November 20th, 2025

In the news today: PM aims for trade and investment in UAE, AI tech bubble to burst?


By Canadian Press on November 20, 2025.

Here is a roundup of stories from The Canadian Press designed to bring you up to speed…

Carney to advance trade talks in UAE

Prime Minister Mark Carney is in Abu Dhabi, where he is expected to advance trade and investment ties with the United Arab Emirates.

Senior officials, who briefed reporters travelling to cover the prime minister’s trip, say Carney plans to finalize by Friday a foreign investment protection agreement with the UAE.

Such an agreement would set out rules on private sector deals to encourage larger investments.

The officials also say both countries are planning to formally launch negotiations on a free trade deal which would cover most sectors of their economies.

Carney’s visit comes just one month after the two countries signed an agreement to boost collaboration on artificial intelligence and data centres.

Tech leaders downplay warnings of AI ‘bubble’

The rapid growth of artificial intelligence has led to warnings from some observers of a “bubble” destined to burst, but tech leaders say there’s good reason to believe the sector won’t suffer the same fate as the dot-com crash of the early 2000s.

There are key differences between the application of AI infrastructure still being built and the internet boom of the late 1990s, said Nvidia senior vice-president of networking Kevin Deierling. Back then, everything needed to be built from scratch and companies weren’t immediately ready to use the technology.

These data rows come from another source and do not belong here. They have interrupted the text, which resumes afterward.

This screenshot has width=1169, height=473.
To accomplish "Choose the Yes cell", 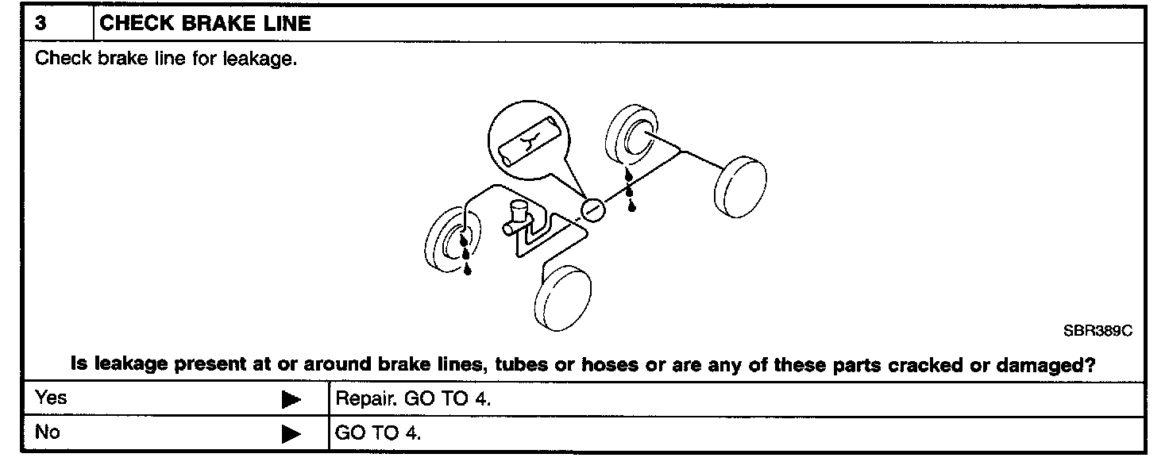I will (x=52, y=398).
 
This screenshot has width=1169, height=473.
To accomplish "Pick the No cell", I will (x=48, y=433).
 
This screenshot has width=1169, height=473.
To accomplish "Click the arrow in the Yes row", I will (x=291, y=399).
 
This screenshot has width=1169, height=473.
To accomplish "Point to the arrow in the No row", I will (x=291, y=435).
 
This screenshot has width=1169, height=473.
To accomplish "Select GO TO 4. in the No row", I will (x=378, y=434).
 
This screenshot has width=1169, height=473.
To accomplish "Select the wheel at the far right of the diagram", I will (x=740, y=187).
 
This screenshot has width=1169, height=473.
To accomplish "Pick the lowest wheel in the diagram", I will (x=563, y=297).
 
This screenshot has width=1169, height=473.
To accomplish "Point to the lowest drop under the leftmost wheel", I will (x=467, y=270).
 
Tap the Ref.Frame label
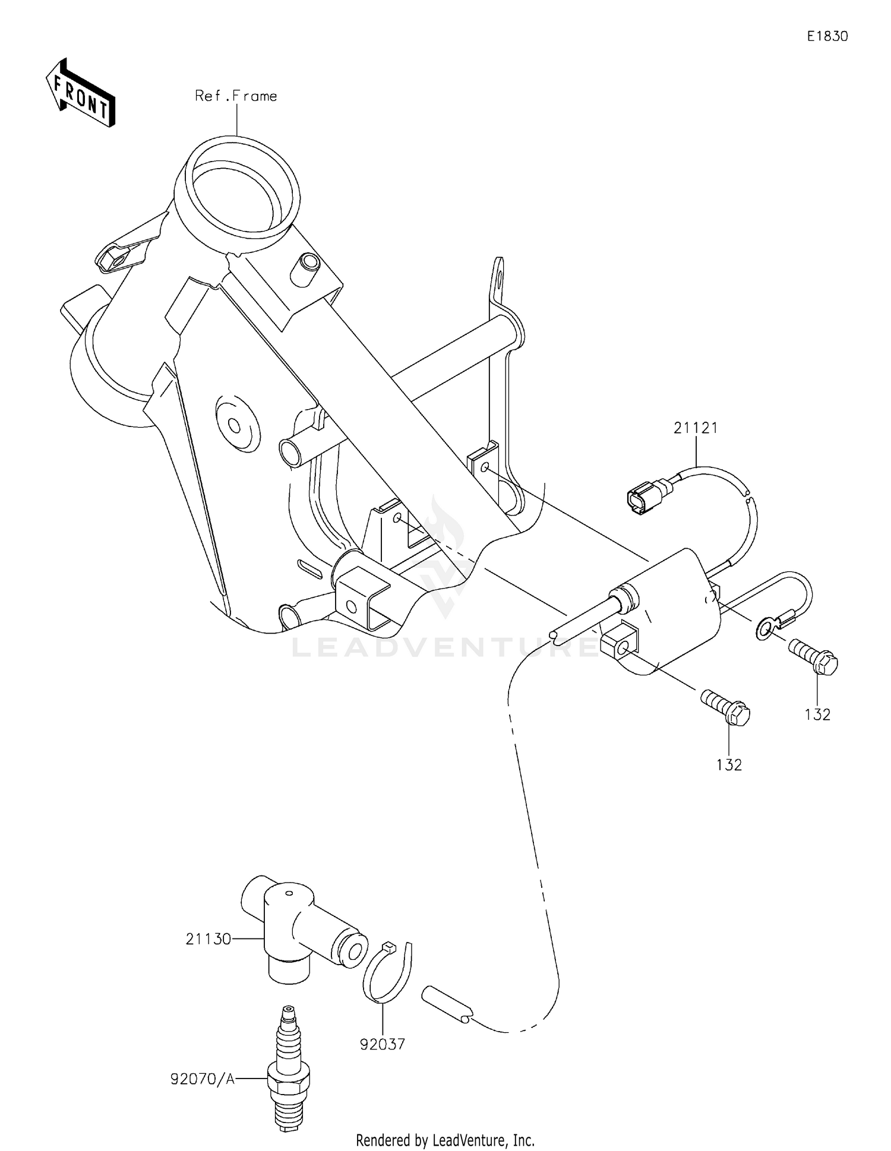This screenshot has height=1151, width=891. (x=236, y=96)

“There was a lag,” said Deierling, speaking in Toronto on Wednesday alongside other tech sector executives on the sidelines of the Cisco Connect conference.

“All of a sudden I have all this bandwidth for the internet and the dot-com era, but now I actually need Amazon and Uber and Netflix and all of these other businesses.”

Alberta teachers head to court in labour dispute

Alberta’s teachers are heading to court today to try to get a judge to take immediate action on a provincial law ordering them back to work.

Lawyers for the Alberta Teachers’ Association will ask a judge to temporarily set aside all or part of a bill passed three weeks ago by Premier Danielle Smith’s government that ended a provincewide strike by 51,000 teachers.

They want the bill put on hold pending a full airing in court of the issues involved.

The bill also imposed on the teachers a collective bargaining agreement rank-and-file teachers had earlier rejected and invoked the Charter’s notwithstanding clause to shield it from legal challenge.

Advocates disappointed with lack of IVF funding

Fertility advocates say they’re disappointed the Liberal government did not make good on its campaign promise to fund in vitro fertilization treatments in the recent federal budget.

The Liberals pledged in April to create a program to provide up to $20,000 per cycle of IVF, something they estimated would cost $103 million annually starting this fiscal year.

There’s no mention of IVF in the federal budget.

The office of Health Minister Marjorie Michel would only say the government knows the cost of such treatments presents a challenge for many Canadians and it would have more to say “in due course” — the same response it has provided since the election.

Trump signs bill to release Jeffrey Epstein case files after fighting it for months

U.S. President Donald Trump signed legislation Wednesday that compels his administration to release files on convicted sex offender Jeffrey Epstein, bowing to political pressure from his own party after initially resisting those efforts.

Trump could have chosen to release many of the files on his own months ago.

“Democrats have used the ‘Epstein’ issue, which affects them far more than the Republican Party, in order to try and distract from our AMAZING Victories,” Trump said in a social media post as he announced he had signed the bill.

Now, the bill requires the Justice Department to release all files and communications related to Epstein, as well as any information about the investigation into his death in a federal prison in 2019, within 30 days. It allows for redactions about Epstein’s victims for ongoing federal investigations, but DOJ cannot withhold information due to “embarrassment, reputational harm, or political sensitivity.”

PWHL players open up about fallout of expansion

For Toronto Sceptres captain Blayre Turnbull, it was upsetting, sad and stressful.

Ottawa Charge forward Emily Clark said it was “a lot to process” after the Walter Cup final loss.

For players across the PWHL, the expansion process was a wake-up call to the business side of the league.

With the Vancouver Goldeneyes and Seattle Torrent entering the fold, many players found new homes — including stars Hilary Knight in Seattle and Sarah Nurse in Vancouver. Nurse starred for the Sceptres in the league’s first two seasons.